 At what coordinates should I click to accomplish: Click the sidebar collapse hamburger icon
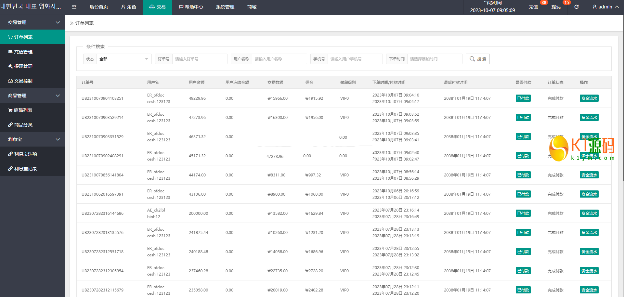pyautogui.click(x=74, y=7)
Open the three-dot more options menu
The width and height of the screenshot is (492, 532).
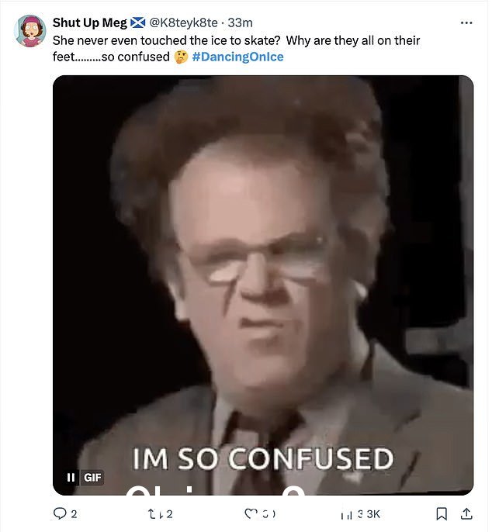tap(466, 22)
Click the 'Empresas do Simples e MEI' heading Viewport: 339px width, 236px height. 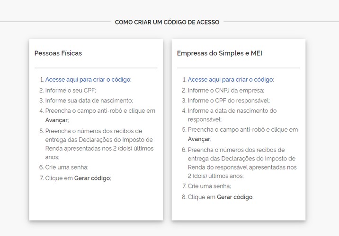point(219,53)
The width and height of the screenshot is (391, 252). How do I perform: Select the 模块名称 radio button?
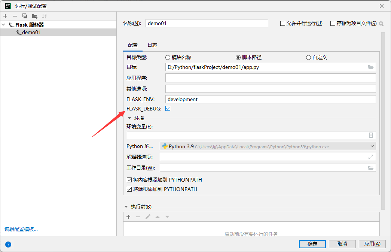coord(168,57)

★ ★ ★

### Tujuan Latihan:
Cetak ulang tanpa perubahan semua baris mulai dari baris yang memuat "The width and height of the screenshot is (391, 252)." sampai baris terakhir, kedua ujungnya ikut disertakan. Gambar tidak perlu dimasukkan ke dalam jawaban.

### Penyelesaian Soal:
The width and height of the screenshot is (391, 252). How do I perform: Select the 模块名称 radio button?
coord(168,57)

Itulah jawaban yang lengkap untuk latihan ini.